I.
I fall headlong into a three-foot deep pool in an oxbow of a small stream while trout fishing with my father in the Unita mountains of Utah. I am five years old. The pool is patterned with sunlight and the swift current forces me into the cut bank beneath a huge cottonwood tree. The sun through the bubbles and turbulent water is blue and green and white, and so surprising and beautiful that it doesn’t occur to me to be afraid. My father is suddenly beside me and hoisting me back into the air by the placket of my shirt. Only when I see his face, deep behind his beard, twisted into a wordless grimace, do I cry out.
II.
My great aunt Justine never buys me anything but books. For birthdays, for Christmas, for no particular reason at all, she buys me books. She is sixty-six years my senior, and an English professor and my hero. She indulges my every intellectual enthusiasm and I still have the books that she bought me on mummification, paper airplanes and Native American mythology. When we are both older, she gives me her pencil-annotated personal copies of Virginia Woolf and James Joyce and Bernard Malamud. Her copy of Life Along the Passaic River has William Carlos Williams’ autograph taped to the flyleaf.
III.
Mine was a junior high school where the lines of class warfare were clearly drawn: if you had money, you were a Jock—whether or not you played sports; if you didn’t have money, you were a Redneck, and there was no question if you hunted, or if your family owned a truck, because you did and they did. I didn’t hunt or play sports or have money. My mother was an ER nurse, my father was a Biology professor, and I was way more interested in music and books than guns and cars. Socially, I was fucked.
IV.
One summer, while visiting with my Aunt Justine in San Francisco, I left my paperback copy of The Snows of Kilimanjaro and Other Stories on the coffee table in her living room. She picked it up by one corner and asked disdainfully, “Are you reading this?” When I admitted that I was, she told me that she had known Hemingway a little during the summer of 1924 when she lived in Paris after graduate school. “Ernie,” she told the seventeen-year-old me, “was an asshole.”
V.
When I encountered the poems of James Wright in an Intro to Creative Writing class at the University of Utah, I was thunderstruck. I was sitting on a sofa in the student union with the doorstop of The Norton Anthology bent open across my knee, when I first read “Northern Pike.” While the biographical note called Wright, “Midwestern,” I knew that was dead wrong. He was as Appalachian as me.

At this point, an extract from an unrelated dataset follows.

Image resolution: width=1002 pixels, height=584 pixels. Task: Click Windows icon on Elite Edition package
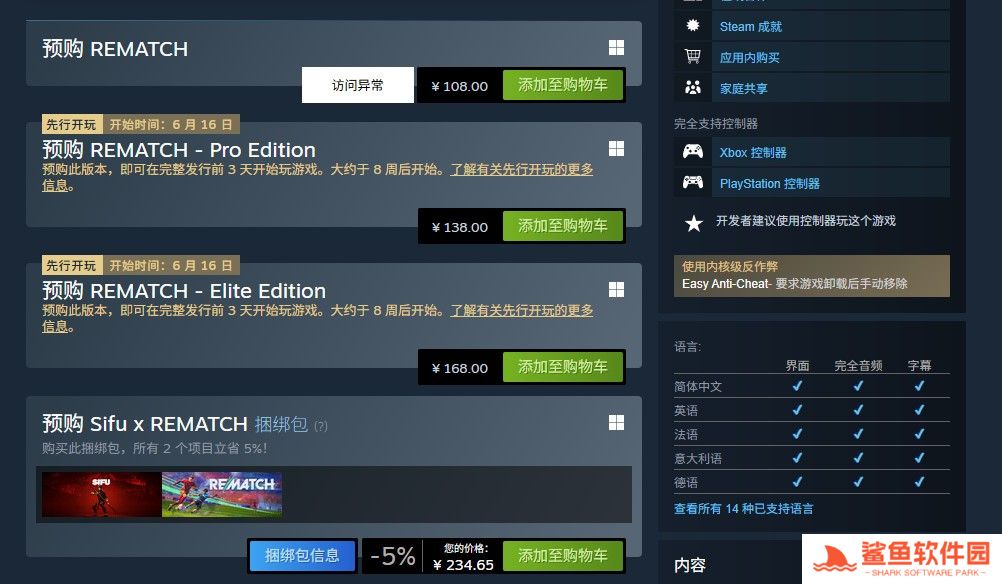tap(616, 290)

Until that moment, I didn’t know that you could make art out of cattails and muskrats and crawdads (even if they required an explanatory footnote), or that a life anything like mine could be worthy of poetry. “There must be something very beautiful in my body, / I am so happy.”
VI.
I have a remarkably sticky brain. Lines of dialog, stanzas of poems, the melodies of songs—they all get stuck in my head like moths on flypaper. Once, I had “The Spanish Flea” by Herb Alpert and the Tijuana Brass on repeat in the jukebox of my skull for fourteen months.
Fourteen.
Months.
VII.
In an attempt to fulfill the obligation that came with the gift of an old violin, I asked around for someone to help me learn a tune or two—“Twinkle Twinkle,” “Three Blind Mice”—anything. A friend directed me to Mose Coffman. Mose was born in 1905 and learned to play the fiddle before he had ever heard a radio. The man who taught him to fiddle was a Civil War veteran; the woman who taught him the banjo was a freed slave. Almost every Wednesday for over a year, I visited him in the nursing home where he lived. Whenever I would scratch out anything even remotely resembling the tune he’d played for me, he’d tilt his head in my direction and say, “You can’t learn this music all in one day.”
VIII.
In graduate school, Nora Mitchell suggested that I might like the poems of Eamon Grennan. In his work I found so much of what I love in poetry: ekphrasis, nature, kindness, bewilderment, and music. Grennan’s poems are as lyrical as any out there, and the boldness with which he pursues the music in a line emboldened me. When I met him years later, I was surprised to discover that he himself is not a musician. Given the ear that he brings to the page, I had just assumed.
IX.
In one of my classes this semester, a student blushed and shook her head when I praised a particularly wonderful essay that she had written. “Whenever I write something that I think might be good, I’m afraid that it might be the last good thing I ever write,” she said. Shouldn’t there be a badge or a sash or a medallion we can present to people like her whenever they finally recognize that they belong to our tribe?